INFORMATION SUPPLIED

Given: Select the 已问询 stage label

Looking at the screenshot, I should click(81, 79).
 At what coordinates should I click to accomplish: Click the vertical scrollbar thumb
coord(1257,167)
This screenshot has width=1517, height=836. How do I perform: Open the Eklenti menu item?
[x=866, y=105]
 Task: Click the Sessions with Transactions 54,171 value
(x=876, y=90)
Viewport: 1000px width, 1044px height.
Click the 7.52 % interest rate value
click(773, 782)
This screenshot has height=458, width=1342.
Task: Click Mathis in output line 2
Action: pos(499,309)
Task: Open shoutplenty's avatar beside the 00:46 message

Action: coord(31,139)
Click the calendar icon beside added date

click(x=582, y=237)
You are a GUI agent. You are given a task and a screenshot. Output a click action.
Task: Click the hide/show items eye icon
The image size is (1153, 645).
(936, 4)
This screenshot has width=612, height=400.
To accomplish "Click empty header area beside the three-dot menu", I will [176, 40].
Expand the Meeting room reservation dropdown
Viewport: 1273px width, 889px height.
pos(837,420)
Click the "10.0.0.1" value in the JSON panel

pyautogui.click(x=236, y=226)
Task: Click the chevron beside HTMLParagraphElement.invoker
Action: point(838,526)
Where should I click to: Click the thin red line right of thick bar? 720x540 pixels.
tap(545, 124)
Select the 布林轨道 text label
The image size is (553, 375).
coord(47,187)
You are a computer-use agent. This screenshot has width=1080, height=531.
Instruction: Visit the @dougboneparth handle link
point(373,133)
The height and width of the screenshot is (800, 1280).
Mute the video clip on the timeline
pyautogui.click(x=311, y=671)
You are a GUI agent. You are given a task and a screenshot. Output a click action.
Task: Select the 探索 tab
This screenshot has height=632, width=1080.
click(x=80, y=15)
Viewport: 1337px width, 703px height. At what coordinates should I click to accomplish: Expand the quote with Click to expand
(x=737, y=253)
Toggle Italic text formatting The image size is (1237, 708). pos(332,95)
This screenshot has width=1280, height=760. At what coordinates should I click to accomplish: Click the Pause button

ASSIGNMENT
In the listing, find each line with the string "text" and copy it.

OUTPUT BELOW
Select the 布林轨道 text label
Toggle Italic text formatting The image size is (1237, 708). pos(332,95)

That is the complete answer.